## Requirement
The records are to be copied exactly and in full.

[Saved data entries]

= Beginning of Section =

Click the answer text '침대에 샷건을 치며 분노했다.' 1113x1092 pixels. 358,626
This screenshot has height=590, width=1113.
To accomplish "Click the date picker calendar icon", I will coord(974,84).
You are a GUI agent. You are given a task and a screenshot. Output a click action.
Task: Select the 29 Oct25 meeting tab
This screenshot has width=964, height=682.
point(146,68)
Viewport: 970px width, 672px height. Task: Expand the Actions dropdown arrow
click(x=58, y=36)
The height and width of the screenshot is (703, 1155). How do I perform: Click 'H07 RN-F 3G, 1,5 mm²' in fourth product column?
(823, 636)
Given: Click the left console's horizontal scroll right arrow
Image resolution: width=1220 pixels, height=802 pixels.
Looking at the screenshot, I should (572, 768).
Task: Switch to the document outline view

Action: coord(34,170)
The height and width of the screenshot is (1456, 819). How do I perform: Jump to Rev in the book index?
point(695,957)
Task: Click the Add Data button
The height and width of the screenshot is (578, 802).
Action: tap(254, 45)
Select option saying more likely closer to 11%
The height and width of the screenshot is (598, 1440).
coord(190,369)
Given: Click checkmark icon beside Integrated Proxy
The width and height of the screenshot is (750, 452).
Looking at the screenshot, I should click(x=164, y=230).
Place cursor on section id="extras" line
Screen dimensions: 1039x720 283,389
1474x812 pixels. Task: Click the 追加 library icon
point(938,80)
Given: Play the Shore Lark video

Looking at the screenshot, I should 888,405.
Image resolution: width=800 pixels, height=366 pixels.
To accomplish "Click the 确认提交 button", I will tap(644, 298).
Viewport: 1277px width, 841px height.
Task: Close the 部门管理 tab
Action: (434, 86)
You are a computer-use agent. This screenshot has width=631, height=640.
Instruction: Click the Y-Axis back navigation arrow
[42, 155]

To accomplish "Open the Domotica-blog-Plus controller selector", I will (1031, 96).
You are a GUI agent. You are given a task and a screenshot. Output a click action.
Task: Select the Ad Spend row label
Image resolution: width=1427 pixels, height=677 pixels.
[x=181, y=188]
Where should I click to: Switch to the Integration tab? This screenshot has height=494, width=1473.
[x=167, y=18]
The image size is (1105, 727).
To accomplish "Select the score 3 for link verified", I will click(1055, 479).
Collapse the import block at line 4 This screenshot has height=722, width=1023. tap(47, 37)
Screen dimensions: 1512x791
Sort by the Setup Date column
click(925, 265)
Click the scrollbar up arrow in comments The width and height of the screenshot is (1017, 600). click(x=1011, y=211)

= End of Section =

## Exercise answer
Click the answer text '침대에 샷건을 치며 분노했다.' 1113x1092 pixels. 358,626
This screenshot has height=590, width=1113.
To accomplish "Click the date picker calendar icon", I will coord(974,84).
You are a GUI agent. You are given a task and a screenshot. Output a click action.
Task: Select the 29 Oct25 meeting tab
This screenshot has width=964, height=682.
point(146,68)
Viewport: 970px width, 672px height. Task: Expand the Actions dropdown arrow
click(x=58, y=36)
The height and width of the screenshot is (703, 1155). How do I perform: Click 'H07 RN-F 3G, 1,5 mm²' in fourth product column?
(823, 636)
Given: Click the left console's horizontal scroll right arrow
Image resolution: width=1220 pixels, height=802 pixels.
Looking at the screenshot, I should (572, 768).
Task: Switch to the document outline view

Action: coord(34,170)
The height and width of the screenshot is (1456, 819). How do I perform: Jump to Rev in the book index?
point(695,957)
Task: Click the Add Data button
The height and width of the screenshot is (578, 802).
Action: tap(254, 45)
Select option saying more likely closer to 11%
The height and width of the screenshot is (598, 1440).
coord(190,369)
Given: Click checkmark icon beside Integrated Proxy
The width and height of the screenshot is (750, 452).
Looking at the screenshot, I should click(x=164, y=230).
Place cursor on section id="extras" line
Screen dimensions: 1039x720 283,389
1474x812 pixels. Task: Click the 追加 library icon
point(938,80)
Given: Play the Shore Lark video

Looking at the screenshot, I should 888,405.
Image resolution: width=800 pixels, height=366 pixels.
To accomplish "Click the 确认提交 button", I will tap(644, 298).
Viewport: 1277px width, 841px height.
Task: Close the 部门管理 tab
Action: (434, 86)
You are a computer-use agent. This screenshot has width=631, height=640.
Instruction: Click the Y-Axis back navigation arrow
[42, 155]

To accomplish "Open the Domotica-blog-Plus controller selector", I will (1031, 96).
You are a GUI agent. You are given a task and a screenshot. Output a click action.
Task: Select the Ad Spend row label
Image resolution: width=1427 pixels, height=677 pixels.
[x=181, y=188]
Where should I click to: Switch to the Integration tab? This screenshot has height=494, width=1473.
[x=167, y=18]
The image size is (1105, 727).
To accomplish "Select the score 3 for link verified", I will click(1055, 479).
Collapse the import block at line 4 This screenshot has height=722, width=1023. tap(47, 37)
Screen dimensions: 1512x791
Sort by the Setup Date column
click(925, 265)
Click the scrollbar up arrow in comments The width and height of the screenshot is (1017, 600). click(x=1011, y=211)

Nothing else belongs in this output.